Les premières versions étaient simples, mais puisque la reconnaissance des caractères progressait, il a bien fallu rendre les choses progressivement plus complexes. Déformer légèrement le texte n’était plus suffisant et, avec le temps, d’autres altérations sont apparues, notamment le flou, le texte barré ou avec différents artefacts censés toujours permettre une identification « simple » par l’œil et le cerveau humains, tout en rendant très complexe la reconnaissance automatique.
Seulement voilà, la situation est doublement complexe. D’une part, les personnes ne sont pas toutes égales devant de tels mécanismes. Rapidement, des voix se sont élevées pour signaler de vrais problèmes d’accessibilité, notamment pour toutes les personnes malvoyantes, pour lesquels ces CAPTCHA étaient autant de barrières. C’est ainsi que l’on a vu arriver progressivement des fonctions permettant de dicter le texte à l’oral, quand cela est possible. Ces fonctions accompagnent les CAPTCHA et sont nécessairement développées par les sociétés concernées, les lecteurs d’écrans classiques ne pouvant pas lire le texte (le but d’un CAPTCHA étant de ne pas être lisible automatiquement, justement).
En dépit de quelques améliorations en matière d’accessibilité, le CAPTCHA est par essence excluant, dès lors que des déficiences visuelles et auditives sont en jeu. Le problème est accentué par les tests utilisant des images. Sans aide extérieure, les personnes concernées ne peuvent tout simplement pas s’inscrire d’elles-mêmes sur les services utilisant ce type de protection. En 2005, le W3C consacrait déjà une publication à cette problématique.

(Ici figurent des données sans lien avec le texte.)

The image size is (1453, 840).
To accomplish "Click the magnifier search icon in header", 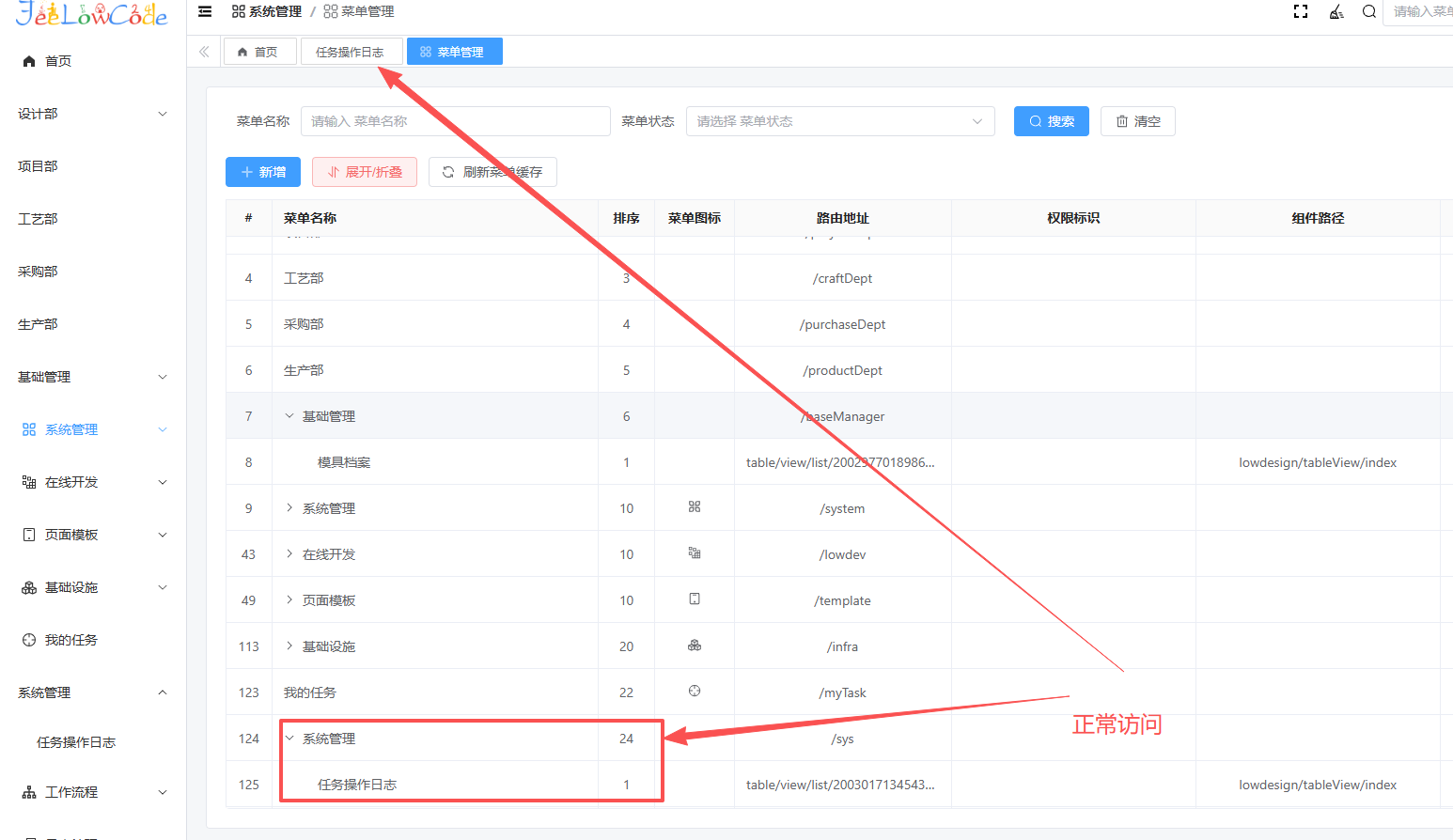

D’autre part, la complexité croissante des CAPTCHA a fini par poser problème aux internautes sans ces déficiences, tout en n’empêchant pas les technologies de reconnaissance de progresser suffisamment pour arriver à percer leurs mystères. C’est particulièrement vrai depuis que cette reconnaissance a été dopée au machine learning, comme le relatait en 2017 The Independant, qui pointait alors que certaines IA étaient capables de passer à travers les CAPTCHA sans avoir besoin d’un grand entrainement.
La société Vicarious avait ainsi bâti un modèle – nommé Recursive Cortical Network (RCN) – capable de reconnaître l’écriture dans 66,6 % des cas pour reCAPTCHA, 64,4 % pour BotDetect, 57,4 % pour Yahoo, 57,1 % pour PayPal, etc. La société indiquait même alors que ces chiffres pouvaient grimper à 90 % avec un peu plus d’entrainement.
En parallèle, la situation évoluait cependant. À la même époque, une part grandissante des CAPTCHA de Google ne faisaient déjà plus appel à la reconnaissance visuelle ou auditive : il s’agissait d’une simple case à cocher. Le système ne tablait plus sur les opérations cognitives mais s’alimentait à d’autres signaux provoqués par le comportement de l’internaute sur la page.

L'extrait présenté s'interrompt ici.